Widerstand gegen Verhaltenskodex

Der vom Churer Bischof am 5. April unterzeichnete Verhaltenskodex für kirch­liche Mitarbeitende zur Prävention von Missbrauch sorgt für Diskussionen.

Bischof Bonnemain, die drei Generalvikare und die obersten Vertreter der sieben Kantonalkirchen in der Diözese Chur haben am 5. April einen «Verhaltenskodex zum Umgang mit Macht» unterzeichnet. Der Untertitel «Prävention von spirituellem Missbrauch und sexueller Ausbeutung» umschreibt das Ziel des Dokumentes.

Nun stellte ein «Churer Priesterkreis» in einer Stellungnahme am 28. April klar, warum man den Verhaltenskodex nicht unterschreiben könne. Der Prävention von Übergriffen komme «eine hohe Bedeutung» zu, und 95 Prozent der im Kodex thematisierten Inhalte «betrachten wir als Ausdruck des gesunden Menschenverstands und des Anstands», heisst es in der Stellungnahme. Trotzdem hätte der Diözesanbischof das Dokument «niemals unterzeichnen dürfen». Denn damit schränke er in seiner Diözese die Verkündigung von bestimmten Teilen der Glaubenslehre ein und «verzichtet für sich sowie die ihm unterstellten Vorgesetzten und die Priester, Diakone und Laienmitarbeiter darauf, dass bestimmte Teile der kirchlichen Lehre und Ordnung in der Pastoral angewandt werden». Auf Kritik stösst z.B. folgender Satz aus dem Kodex: «Ich verzichte auf pauschal negative Bewertungen von angeblich unbiblischem Verhalten aufgrund der sexuellen Orientierung.» Wer diesen Satz unterschreibe, könne nicht mehr die kirchliche Lehre zur Homosexualität verkünden, wie sie im Katechismus festgehalten sei.

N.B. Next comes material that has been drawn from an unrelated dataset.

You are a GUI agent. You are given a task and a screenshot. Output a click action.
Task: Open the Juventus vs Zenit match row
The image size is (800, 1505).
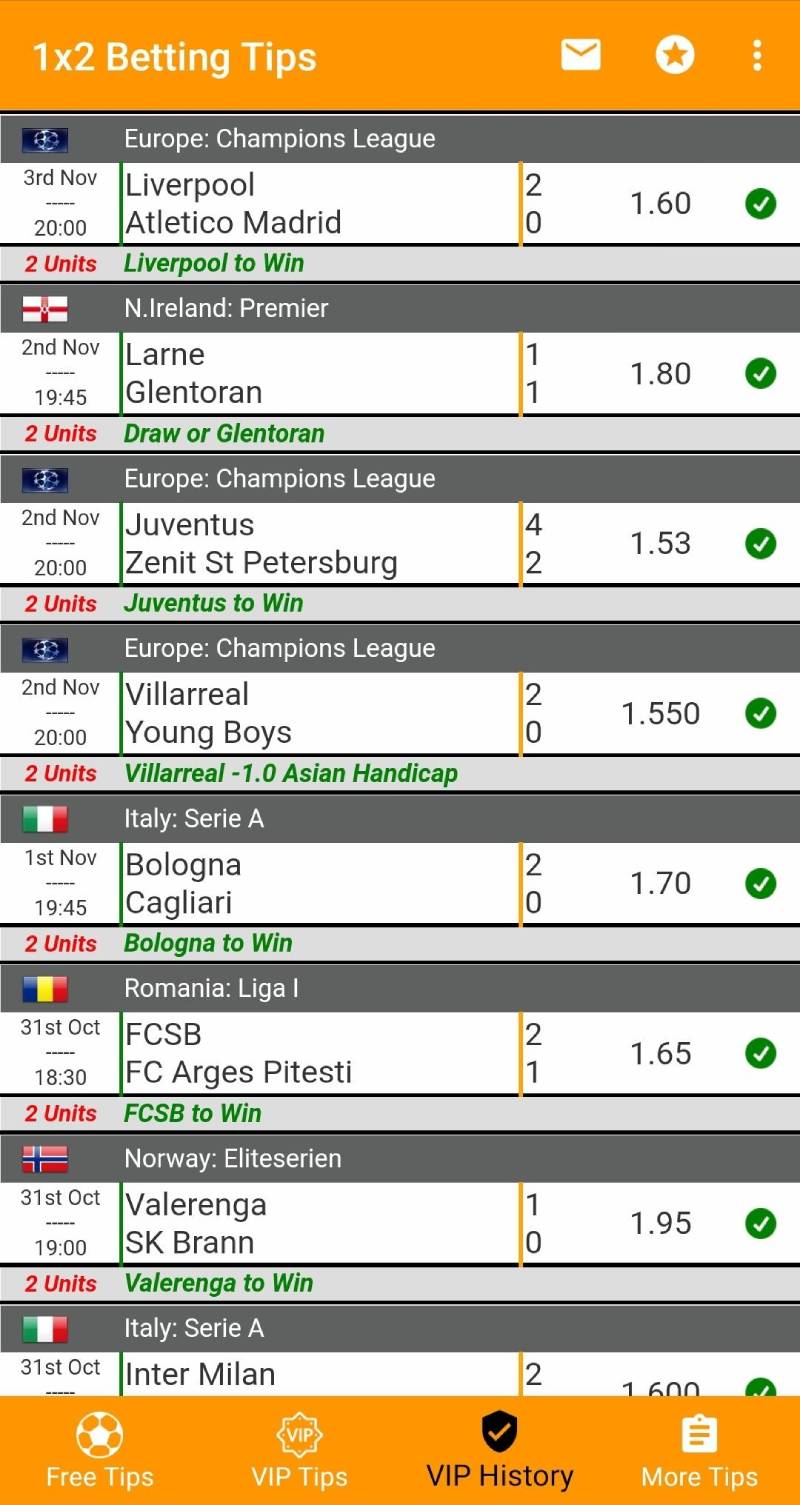click(x=320, y=544)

Der Bischof von Chur, Joseph Bonnemain, teilte gleichentags mit, er nehme die Stellungnahme ernst. Er sei bereits einen Tag vor Unterzeichnung des Kodexes vom Priesterkreis gebeten worden, diesen nicht zu unterschreiben. Schon damals habe er dem Priesterkreis geschrieben, er wolle «mit ihnen für eine konstruktive Aussprache zusammenkommen». Denn einzelne Passagen des Verhaltenskodexes müssten «im richtigen Zusammenhang gelesen und gedeutet werden». Bischof Bonnemain bringt sein Bedauern zum Ausdruck: Es schmerze, dass der Churer Priesterkreis mit seinen Beanstandungen an die Öffentlichkeit gelangt sei, bevor eine persönliche Begegnung stattgefunden habe. 

Leserbrief

Was der «Churer Priesterkreis» in seiner Stellungnahme vom 28.4. fordert, das heisst, den Verhaltenskodex nicht zu unterschreiben, ist meines Erachtens ein veritabler Affront gegenüber unserem Bischof. Das hat Joseph Maria Bonnemain nun in der Tat nicht verdient. Das ist ganz einfach skandalös. Der Grundsatz: «Ecclesia semper reformanda» wird auf diese Weise grob missachtet. Der «Churer Priesterkreis» sollte darüber grundlegend nachdenken!